- [HOW TO COMPLETE THIS TASK]
Repeat every line from the line containing "Task: Click the transit zone icon beside 1707" to the end of the data, exactly. Leave the pictures out.

Stored records
+===+
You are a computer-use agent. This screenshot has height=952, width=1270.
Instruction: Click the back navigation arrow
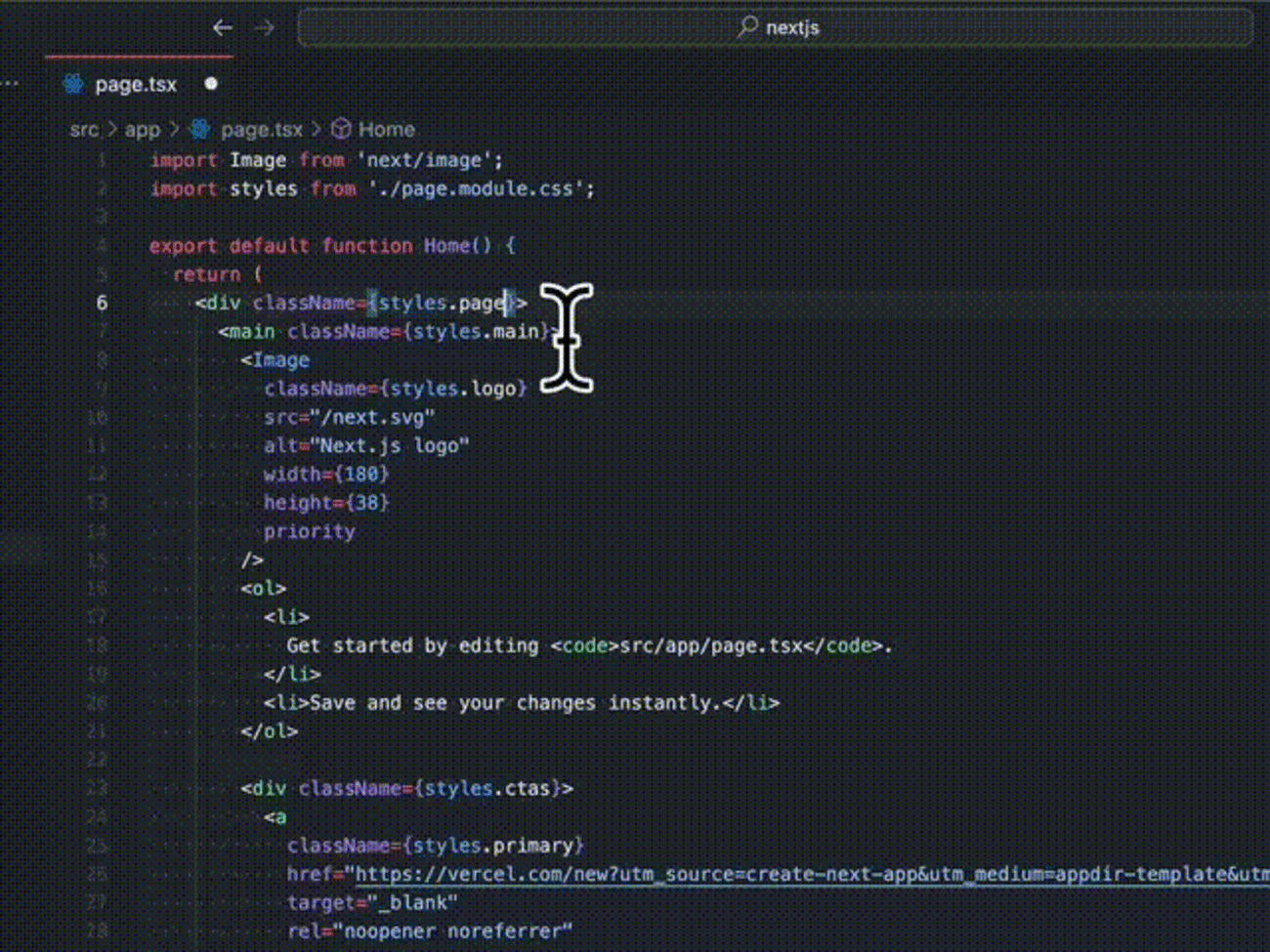(x=223, y=27)
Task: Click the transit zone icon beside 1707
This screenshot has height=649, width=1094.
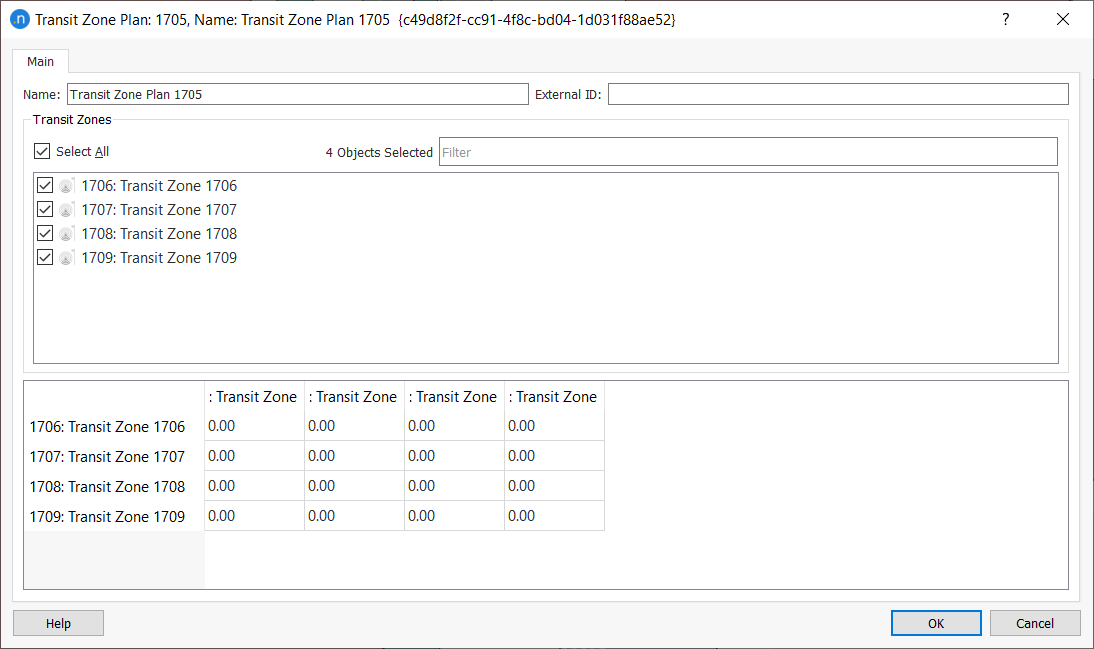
+===+
- [YOUR RESPONSE]
Task: Click the transit zone icon beside 1707
This screenshot has height=649, width=1094.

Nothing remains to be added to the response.